Emsal Mahkeme Kararı İstanbul 8. Asliye Ticaret Mahkemesi 2017/1114 E. 2019/1035 K. 24.12.2019 T.

Görüntülediğiniz mahkeme kararı henüz kesinleşmemiştir. Yararlı olması amacıyla eklenmiştir.

T.C.
İSTANBUL
8. ASLİYE TİCARET MAHKEMESİ

ESAS NO : 2017/1114 Esas
KARAR NO : 2019/1035

DAVA : TAZMİNAT
DAVA TARİHİ : 24/08/2017
KARAR TARİHİ : 24/12/2019

Davacı tarafından davalı aleyhine açılan tazminat davasının mahkememizde yapılan açık yargılaması sonunda dosya incelendi.
D A V A /
Davacı vekilinin mahkememize sunmuş olduğu dava dilekçesini özetle; 12.07.2016 günü saat 22:40 sıralarında dava dışı sürücü… yönetimindeki ZMSS olmayan … plakalı araçla, müvekkili yönetimindeki tescilsiz motosiklet ile çarpmasıyla motosiklet sürücüsü ile arkasında yolcunun yaralandığını, müvekkili … için …na başvurmaları üzerine müvekkiline 25/07/2017 tarihinde 24.990.00 TL ödeme yapıldığını, ancak olayda %8 kalıcı sakatlık olmasına göre bu miktarın yetersiz kaldığını, fazlaya ilişkin hakları saklı kalmak kaydıyla sürekli iş gücü kaybı ve geçici iş göremez hale gelmesi, gelir kaybına uğraması nedeniyle 100.00-TL maddi tazminatın davalı …na başvuru tarihinden 8 gün sonra başlamak üzere faizi ile birlikte tahsilini, yargılama giderleri ile ücreti vekaletin karşı tarafa yükletilmesini talep ve dava etmiştir.

S A V U N M A /
Davalı vekilinin mahkememize sunmuş olduğu cevap dilekçesini özetle; Meydana gelen kaza neticesinde müvekkili kurum tarafından gerekli ödemelerin yapıldığını, davacı tarafından imzalanan ibraname nedeniyle sorumluluğun ortadan kalktığını, kabul anlamına gelmemek şartıyla plakası tespit edilemeyen aracın kusur oranı ile sorumlu olduklarını, zararın tespitinin aktüeryal incelemeyi gerektirdiğini ve geçici iş göremezlik zararlarının teminat kapsamında olmadığını savunmuş, davanın reddine karar verilmesini talep etmiştir.

§ Veri kesiti:

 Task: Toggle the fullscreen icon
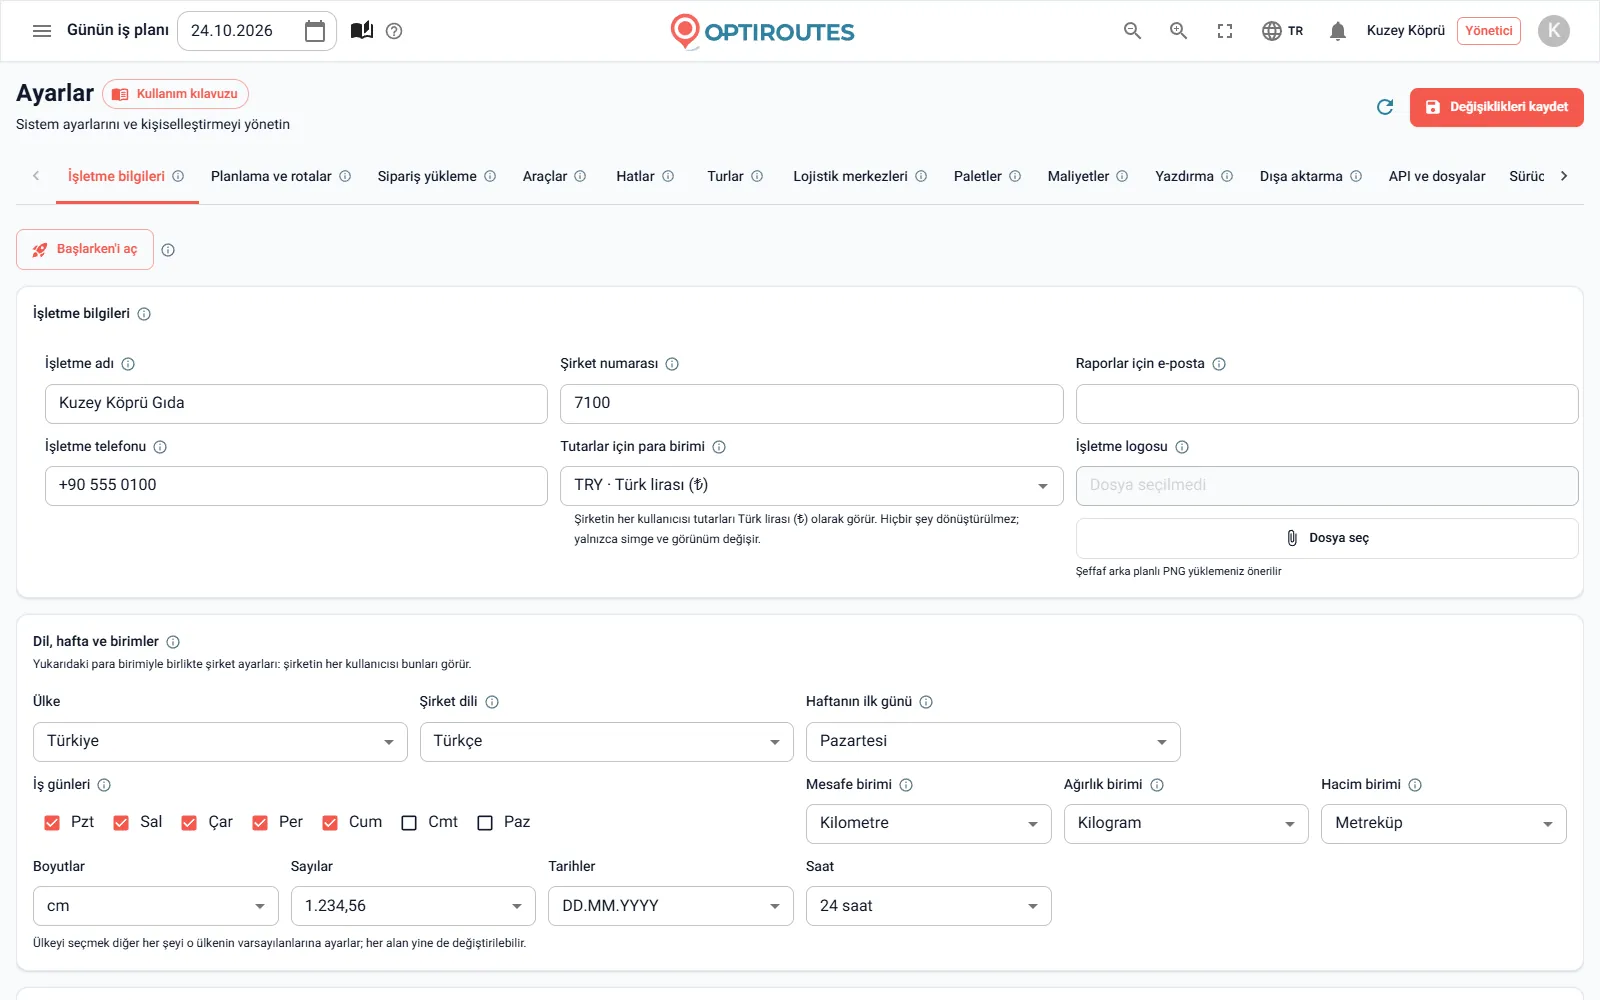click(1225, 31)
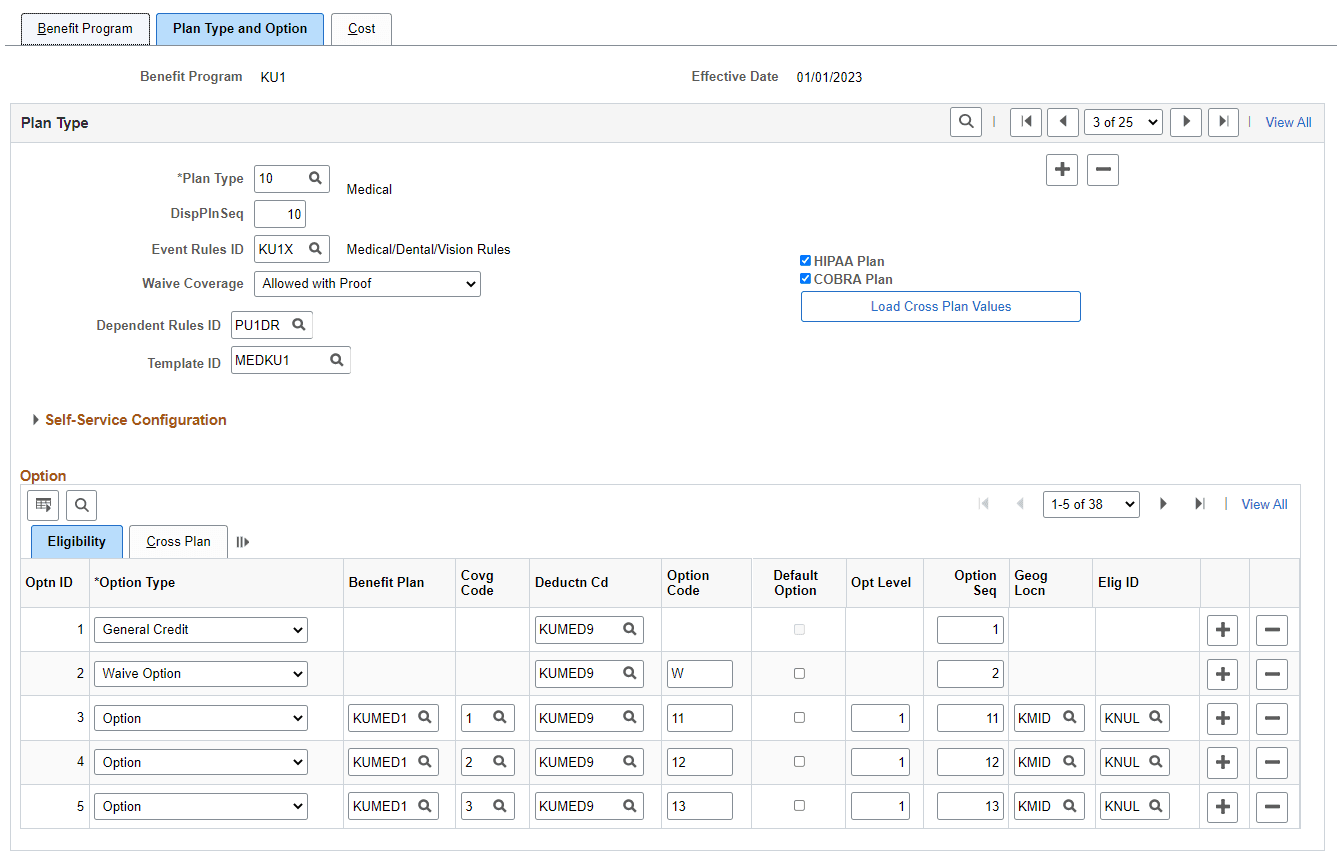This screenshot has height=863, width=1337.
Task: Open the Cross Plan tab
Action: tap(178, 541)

§ Alıştırma yönergesi: Yukarıdaki tazminat davasına ait mahkeme kararını, son cümlenin ardından gelecek biçimde sürdürün.

§ Çözümlü alıştırma:
G E R E K Ç E /
İstem, davacının gerçimiş olduğu kaza neticesinde, kazaya sebebiyet verdiği ileri sürülen aracın ve sürücünün tespit edilememesi karşısında ortaya çıkan maluliyetine ve geçici iş göremezlik zararına ilişkin maddi tazminatın tahsiline ilişkindir.
Kanun koyucu 6098 Sayılı Borçlar Yasası Madde 49′ da; kusurlu ve hukuka aykırı bir fiille başkasına zarar verenin, bu zararı gidermekle yükümlü olduğunu belirtmiş ve aynı kanunun 54. Maddesinde ise dava konusu olay ile ilgili talep edilebilinecek tazminat kalemlerini saymıştır.
Zorunlu Mali Sorumluluk Sigortası’ndan yararlanma olanağının ortadan kalkmış olması durumunda, 5684 Sayılı Yasa’nın 14. maddesi gereğince; kazaya neden olan motorlu aracın kimliği belirsiz ise, kaza sırasında geçerli poliçesi yoksa veya eksikse, poliçeyi düzenleyen sigorta şirketi iflas etmişse veya ruhsatı iptal edilmişse, çalınan veya gasp edilen araçlardan dolayı işleten sorumlu tutulamıyorsa, …’na başvurulabilecektir.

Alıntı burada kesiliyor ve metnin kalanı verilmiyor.